If one had to list what is so great about the series, you could say all those things and be done with it, but let us not forget Daran Norris as lawyer Cliff McCormack; a good friend of creator Rob Thomas, it seems as if they use every excuse to get him back into the series and has even gone on to similarly steal many a scene and episode in iZombie.
Every time he shows up is a joy and a barrel of laughs, and it’s a good thing too because “Rat Saw God”, named after a novel by creator Rob Thomas no less, is not exactly rolling in laughs, and it maybe says something about myself and my own ability to enjoy darker episodes of my favourite television shows when I say that it is probably the best episode of the second season of Veronica Mars so far.
It almost makes one feel bad for thinking that because as great as season two is, and the bus crash investigation has been building wonderfully around everything else going on, “Rat Saw God” sees the series look back towards season one; we get return guest appearances from Abel Koontz, Clarence Wiedman and, finally, Aaron Echolls (Harry Hamlin, now relishing turning up the dark charm now that we all know his actions from last season, a level of darkness that will only get more apparent and disturbing as the season goes on).
Dark is the operative word here.
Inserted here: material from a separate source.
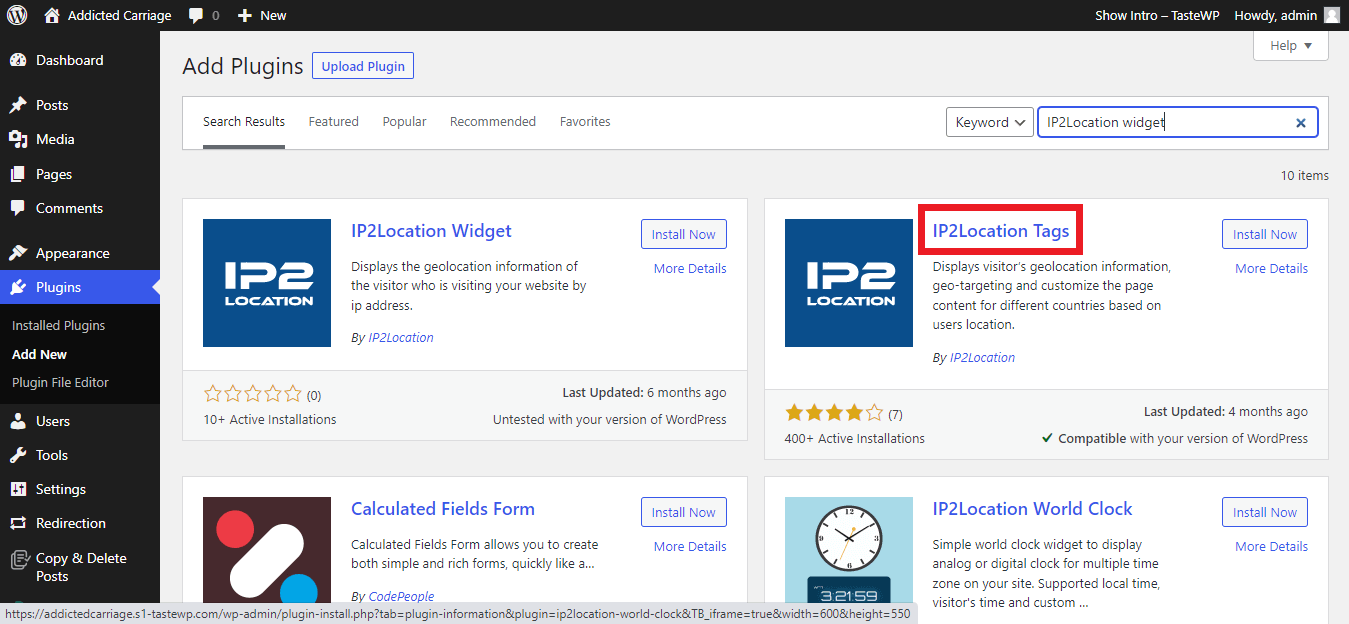
Task: Focus the plugin search input field
Action: (x=1165, y=122)
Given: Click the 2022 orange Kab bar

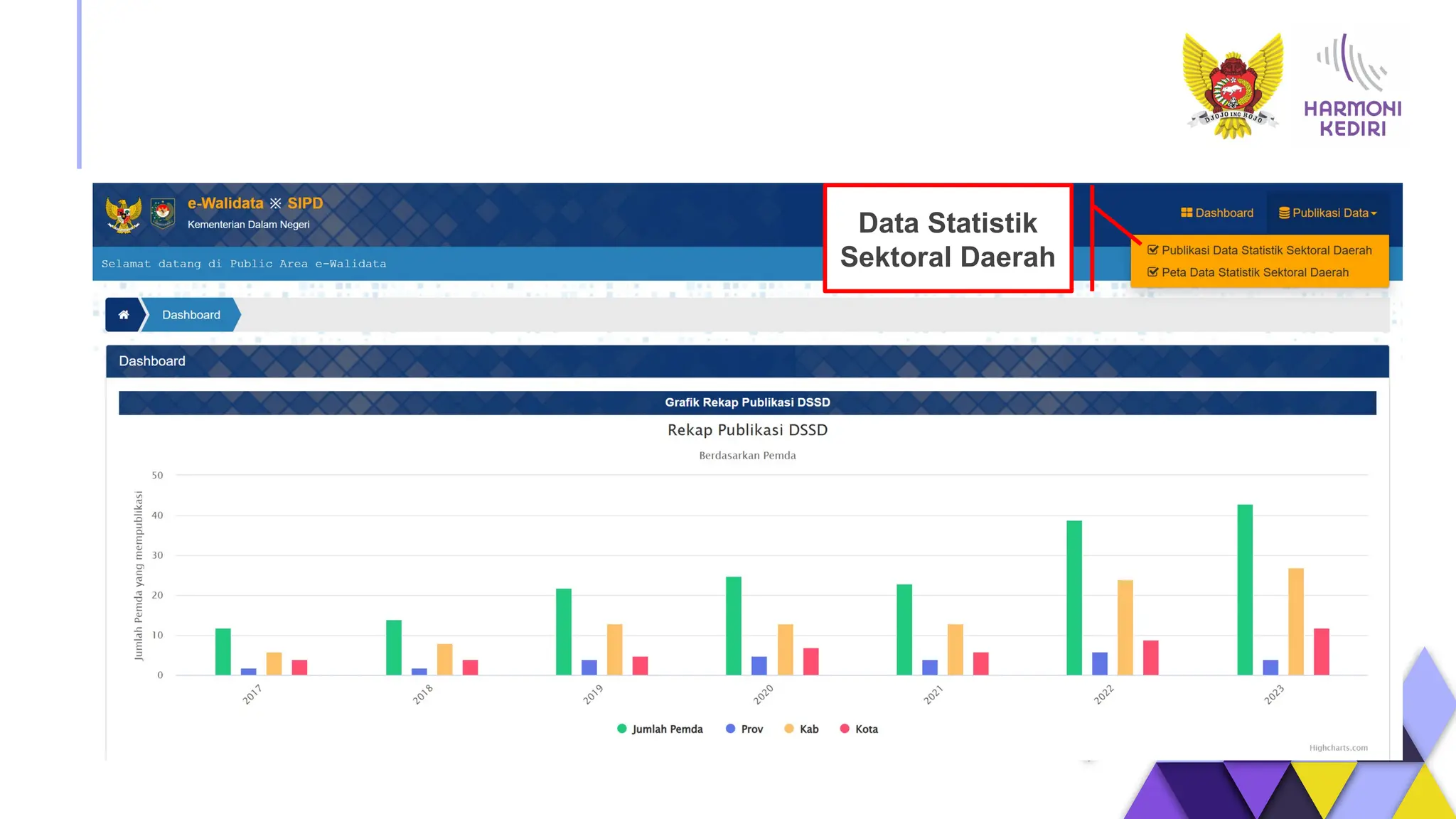Looking at the screenshot, I should pyautogui.click(x=1125, y=627).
Not only do we get reminders of last season’s tale of murder, statutory rape and sex tapes, but the returning Koontz is in the throes of succumbing to cancer and his last wish is to be reunited with his daughter, Amelia (who centred around last season’s “Kanes and Abel’s“), a reunion that ends up not happening for equally dark reasons, leaving Veronica with no choice but to essentially lie to a dying man to spare his feelings before he passes away.
It is wonderful stuff, but thankfully never becomes overbearingly so; on top of another appearance from Cliff, we get Joss Whedon making a humorous cameo after having praised the series in an interview during its first season. It’s a moment that feels like the passing of the guard in terms of quality teen genre series, and it says something about how little-watched but impactful the series has been when this is the second high profile guest star of the season, coming off the back of Kevin Smith’s earlier in the season.
High profile cameos aside, the level of writing and drama here is superb, and while this season has been doing such a good job on its own merits, its wonderful to see the series to have the story telling confidence to look back and resolve much of its own little threads left dangling by last season’s events. Where did Amelia DeLongpre go to? What happened to Abel? Where is Clarence Wiedman nowadays?
It’s all answered here and it is wonderful stuff that cannot help but draw the viewer in so irrevocably. There is so much going on here that once again it almost feels impossible to sometimes keep up, but keep up you shall because the series has once again become an intoxicatingly brilliant blend of mystery and angst, of both the teen and adult variety. It says something about how great the writing is and the central daughter/father relationship that when the episode is cutting back between Veronica trying to find Amelia and Keith’s election woes, rat discovery on the bus wreckage and gripping confrontation with Aaron in prison that one only watches it as a great drama and not just a teen genre or even just plain genre one.
It is without a doubt one of the brilliantly quiet creative success stories of the 2000’s and with episodes as great as this and brilliant constructed seasons such as this and its first, it’s shocking that Amazon or Netflix haven’t tried to bring it to a larger audience that would positively pounce on a series like it in this day and age.